How will any of them every recover?
In Ruth’s calling we hear a woman whose grief is only rivaled by the one she is pleading with. The woman across the conversation with her, and yet in both their griefs they hope that they can hear one another.
To find one to walk a path of healing with you though, you need to open, willing to receive the love and care that others are offering. This is not a life that we can go at alone. As Naomi journeys back she wants to do this alone. She knows what awaits her when she returns to Bethlehem. She knows that in her return that she will be labelled “the widow,” “the one who lost all she had,” and the one who forsook her village, to go to Moab, to create a new life, and ultimately received punishment for forsaking the family she left behind.
And yet, there is no care of how she got where she was, crying on the side of a road, between Moab and Bethlehem.
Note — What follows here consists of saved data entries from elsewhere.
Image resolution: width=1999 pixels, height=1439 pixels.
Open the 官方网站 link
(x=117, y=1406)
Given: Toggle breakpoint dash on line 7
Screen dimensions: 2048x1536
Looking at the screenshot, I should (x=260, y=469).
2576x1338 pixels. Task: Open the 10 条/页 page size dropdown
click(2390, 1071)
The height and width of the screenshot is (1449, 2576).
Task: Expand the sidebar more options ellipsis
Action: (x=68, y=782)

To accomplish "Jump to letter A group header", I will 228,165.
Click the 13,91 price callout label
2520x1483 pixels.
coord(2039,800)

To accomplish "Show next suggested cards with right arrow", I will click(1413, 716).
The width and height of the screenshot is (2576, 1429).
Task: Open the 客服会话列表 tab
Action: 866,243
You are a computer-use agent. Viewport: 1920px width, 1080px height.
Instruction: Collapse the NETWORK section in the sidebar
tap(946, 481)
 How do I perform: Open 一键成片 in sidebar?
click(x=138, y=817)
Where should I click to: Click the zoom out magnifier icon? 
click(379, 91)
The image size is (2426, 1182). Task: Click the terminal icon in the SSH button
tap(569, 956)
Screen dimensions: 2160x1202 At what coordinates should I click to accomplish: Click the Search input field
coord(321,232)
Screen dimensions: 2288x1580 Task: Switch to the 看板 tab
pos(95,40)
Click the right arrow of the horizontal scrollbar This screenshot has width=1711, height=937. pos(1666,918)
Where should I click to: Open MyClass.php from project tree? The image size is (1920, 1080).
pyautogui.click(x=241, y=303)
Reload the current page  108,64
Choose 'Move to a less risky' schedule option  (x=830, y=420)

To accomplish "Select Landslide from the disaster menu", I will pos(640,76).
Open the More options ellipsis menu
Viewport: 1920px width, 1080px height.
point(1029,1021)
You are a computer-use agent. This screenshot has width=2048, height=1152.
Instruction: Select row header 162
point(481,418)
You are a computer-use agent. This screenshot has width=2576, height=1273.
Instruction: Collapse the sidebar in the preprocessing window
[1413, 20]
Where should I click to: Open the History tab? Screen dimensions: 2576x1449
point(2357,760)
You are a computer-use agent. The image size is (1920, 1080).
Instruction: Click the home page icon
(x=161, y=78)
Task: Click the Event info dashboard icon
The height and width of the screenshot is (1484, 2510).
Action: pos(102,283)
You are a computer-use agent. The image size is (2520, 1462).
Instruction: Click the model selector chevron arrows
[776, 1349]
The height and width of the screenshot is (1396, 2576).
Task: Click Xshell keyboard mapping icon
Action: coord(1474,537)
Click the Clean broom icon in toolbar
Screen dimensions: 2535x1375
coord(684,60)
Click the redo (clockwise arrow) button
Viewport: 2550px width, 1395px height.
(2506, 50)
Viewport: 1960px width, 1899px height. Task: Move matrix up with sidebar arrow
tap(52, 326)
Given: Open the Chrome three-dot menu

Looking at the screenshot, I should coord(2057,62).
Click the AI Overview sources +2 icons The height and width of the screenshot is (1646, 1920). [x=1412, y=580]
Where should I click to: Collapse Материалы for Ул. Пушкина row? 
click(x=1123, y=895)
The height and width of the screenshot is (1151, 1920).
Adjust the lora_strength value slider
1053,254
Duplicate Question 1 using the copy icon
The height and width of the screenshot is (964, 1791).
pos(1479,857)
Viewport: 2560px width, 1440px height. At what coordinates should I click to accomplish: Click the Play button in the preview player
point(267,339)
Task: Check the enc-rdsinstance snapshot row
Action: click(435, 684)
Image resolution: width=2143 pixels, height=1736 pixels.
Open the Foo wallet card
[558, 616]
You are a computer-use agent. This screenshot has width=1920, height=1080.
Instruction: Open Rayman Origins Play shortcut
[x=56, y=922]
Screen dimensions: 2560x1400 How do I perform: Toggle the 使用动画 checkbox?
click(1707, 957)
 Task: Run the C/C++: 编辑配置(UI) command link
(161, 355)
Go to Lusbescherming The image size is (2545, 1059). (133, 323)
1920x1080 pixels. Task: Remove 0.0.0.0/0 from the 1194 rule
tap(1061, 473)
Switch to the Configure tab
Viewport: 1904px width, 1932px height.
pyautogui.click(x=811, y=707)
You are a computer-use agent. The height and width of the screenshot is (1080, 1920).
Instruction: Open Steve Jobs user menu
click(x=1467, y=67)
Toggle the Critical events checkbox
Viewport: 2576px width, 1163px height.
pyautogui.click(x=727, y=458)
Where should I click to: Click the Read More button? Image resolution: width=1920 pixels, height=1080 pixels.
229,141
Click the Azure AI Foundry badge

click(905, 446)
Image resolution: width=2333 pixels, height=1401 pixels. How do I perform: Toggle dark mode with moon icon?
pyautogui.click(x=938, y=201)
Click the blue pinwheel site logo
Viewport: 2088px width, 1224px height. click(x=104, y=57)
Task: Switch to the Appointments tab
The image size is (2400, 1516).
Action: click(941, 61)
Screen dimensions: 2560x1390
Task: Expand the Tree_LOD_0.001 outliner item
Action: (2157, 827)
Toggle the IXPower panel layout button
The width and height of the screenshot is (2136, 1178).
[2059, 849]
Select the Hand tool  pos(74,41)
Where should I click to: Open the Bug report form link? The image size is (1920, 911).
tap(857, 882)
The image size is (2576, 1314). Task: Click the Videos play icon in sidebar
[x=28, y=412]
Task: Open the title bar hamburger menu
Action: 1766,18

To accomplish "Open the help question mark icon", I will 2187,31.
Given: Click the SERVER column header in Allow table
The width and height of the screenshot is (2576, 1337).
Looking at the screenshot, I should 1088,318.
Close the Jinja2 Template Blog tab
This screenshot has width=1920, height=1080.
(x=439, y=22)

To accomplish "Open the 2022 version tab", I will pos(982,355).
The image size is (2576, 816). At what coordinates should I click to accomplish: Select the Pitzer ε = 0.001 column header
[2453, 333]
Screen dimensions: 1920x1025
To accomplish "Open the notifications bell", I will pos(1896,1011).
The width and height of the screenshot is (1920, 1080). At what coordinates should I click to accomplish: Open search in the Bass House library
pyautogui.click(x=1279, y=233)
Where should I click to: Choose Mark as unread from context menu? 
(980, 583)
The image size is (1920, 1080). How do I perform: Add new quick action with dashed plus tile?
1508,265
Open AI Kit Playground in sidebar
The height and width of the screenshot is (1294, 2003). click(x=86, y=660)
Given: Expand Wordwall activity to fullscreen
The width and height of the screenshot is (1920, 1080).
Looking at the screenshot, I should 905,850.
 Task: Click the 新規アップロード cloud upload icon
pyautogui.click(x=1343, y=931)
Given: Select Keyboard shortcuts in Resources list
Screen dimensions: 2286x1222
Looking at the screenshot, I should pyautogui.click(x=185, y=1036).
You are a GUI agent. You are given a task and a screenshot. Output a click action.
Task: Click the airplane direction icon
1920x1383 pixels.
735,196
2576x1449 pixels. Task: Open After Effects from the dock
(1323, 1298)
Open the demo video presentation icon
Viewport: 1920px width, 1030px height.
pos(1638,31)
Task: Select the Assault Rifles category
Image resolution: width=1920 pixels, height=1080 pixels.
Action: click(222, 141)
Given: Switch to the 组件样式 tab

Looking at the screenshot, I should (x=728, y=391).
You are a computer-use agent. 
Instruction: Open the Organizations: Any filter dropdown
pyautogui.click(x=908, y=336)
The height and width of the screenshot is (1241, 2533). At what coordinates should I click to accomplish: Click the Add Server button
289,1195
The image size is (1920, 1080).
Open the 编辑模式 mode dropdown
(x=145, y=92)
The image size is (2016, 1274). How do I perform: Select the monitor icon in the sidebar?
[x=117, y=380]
There is only this moment.
One daughter-in-law has left, and there is one left. This obstinate girl, who just won’t leave her to grieve and die in the loneliness of her heart.
Many of us empathize with Naomi. In our failures, loneliness, or sufferings we just want to be alone. We want to shut the world out, and “suffer in silence.”
However, we need that Ruth, that will be there, to convince us it will be ok. A Ruth who will never leave our side. Loneliness is the greatest enemy of grief. However, we must find ourselves a Ruth. We find those systems of support that lift us up and carry us back to Bethlehem. We find those supports who work and tend the field as a widow to take the burden off our grief.
We must find the communities that will surround us with support. Friends, family, those around us, who know us and care for us.
Self-care, while about self, is not an individual endeavor. It is lived most fully in community. We do that work of building our community and systems of support around us that we may care for others.
It is in the care of Ruth, that Naomi is restored. Two women, sharing their grief, what got them to where they are, and never giving up.
Sometimes it is that one friend, sometimes it is many. However, we find those support systems and we allow them to lift us up.